First Place:
Jill’s Garden – Union Mission Women and Children’s Shelter, Norfolk
Submitted by Harborfront Garden Club, Norfolk

View Video Presented at the 2022 Board of Governors
Women and families are the fastest growing homeless demographic in the nation. The Union Mission’s Women and Children’s Shelter of Hampton Roads provides a beacon of hope for these women and their children, offering food, clothing, shelter, education, rehabilitation, and job and life-skills training. The shelter, housed in a renovated office building in an industrial park that is part of the Elizabeth River Watershed, wanted an outdoor sanctuary to provide spiritual and emotional renewal, particularly for single women who feel—and historically have been—ignored. In partnership with The Union Mission, Harborfront Garden Club created a garden with paved seating areas, native plants and trees, flowers for adorning the dining area and herbs for use in the kitchen. Club members have donated gardening tools, books and plants from their own gardens. This space helps create a sense of community and normalcy for residents, providing therapy, physical activity and tranquility.

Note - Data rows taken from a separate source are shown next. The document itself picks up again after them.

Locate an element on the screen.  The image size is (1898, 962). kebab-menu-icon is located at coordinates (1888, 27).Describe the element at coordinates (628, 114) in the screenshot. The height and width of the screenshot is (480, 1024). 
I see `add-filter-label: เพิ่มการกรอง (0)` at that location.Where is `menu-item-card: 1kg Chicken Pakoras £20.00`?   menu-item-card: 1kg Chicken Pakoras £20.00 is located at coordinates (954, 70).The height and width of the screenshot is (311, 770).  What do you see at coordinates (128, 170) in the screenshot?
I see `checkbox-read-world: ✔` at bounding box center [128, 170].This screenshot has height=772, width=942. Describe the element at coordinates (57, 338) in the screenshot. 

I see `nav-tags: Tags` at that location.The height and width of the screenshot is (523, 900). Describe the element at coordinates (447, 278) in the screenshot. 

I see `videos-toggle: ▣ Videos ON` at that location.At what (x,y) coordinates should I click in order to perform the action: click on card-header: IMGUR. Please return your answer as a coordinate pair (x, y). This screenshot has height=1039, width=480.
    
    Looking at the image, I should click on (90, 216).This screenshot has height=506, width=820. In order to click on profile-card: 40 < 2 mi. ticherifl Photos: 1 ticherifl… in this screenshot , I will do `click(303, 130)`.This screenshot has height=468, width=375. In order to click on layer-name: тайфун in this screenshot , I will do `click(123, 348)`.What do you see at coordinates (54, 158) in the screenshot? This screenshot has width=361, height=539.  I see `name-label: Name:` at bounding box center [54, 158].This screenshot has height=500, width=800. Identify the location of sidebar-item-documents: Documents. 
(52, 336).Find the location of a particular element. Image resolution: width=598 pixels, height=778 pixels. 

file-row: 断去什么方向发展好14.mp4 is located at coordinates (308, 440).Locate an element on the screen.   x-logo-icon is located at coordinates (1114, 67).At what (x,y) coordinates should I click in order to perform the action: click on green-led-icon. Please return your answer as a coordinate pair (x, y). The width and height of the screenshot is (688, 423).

Funds provided by the Common Wealth Award will provide the resources to install an irrigation system, ensuring that Jill’s Garden will offer, for years to come, a place of beauty and peace for all who reside, work and visit this outstanding facility serving homeless women and their children in Hampton Roads.
Pictured are Common Wealth Award Committee Chairman Carol Carter, GCV President Missy Buckingham and Donna Henderson, Harborfront Garden Club.

 

Second Place:
Trail to the River at Fort Christanna, Lawrenceville
Submitted by The Brunswick Garden Club


Fort Christanna was built on a cliff overlooking the Meherrin River by Governor Alexander Spotswood, who governed the Virginia Colony from 1710-1722. Spotswood’s goal was to open the frontier for settlement, protect tribes of displaced Native Americans and to become a trading center. In 1991, the Brunswick Board of Supervisors charged a committee with creating a park on the site; developing its historic, cultural and natural aspects is ongoing. Features include a three-and-a-half-acre pentagonal fort area with a wheelchair-accessible walking trail and informational signage. Enhancing a trail from the fort to the Meherrin River is part of the plan to continue developing this unique site. About 100 yards long, it follows a gentle slope then angles more steeply to the rocks at the river. The Virginia Tourism Office has designated this as a potential canoe dock. The trail, which leads to a terrace for viewing the river, will be made wheelchair accessible. Rustic-style steps will make the slope more navigable. Railing and benches will be installed, as well as informational signage on how Native Americans and fort personnel used the trail. Landscape cloth and crusher run rock will be used entirely and labels will identify native flowers and trees. Funds from the Common Wealth Award would support enhancing a trail from the fort to the Meherrin River as part of the plan to continue developing this unique site.
Pictured are GCV President Missy Buckingham and Brunswick Garden Club President Robert Henkel.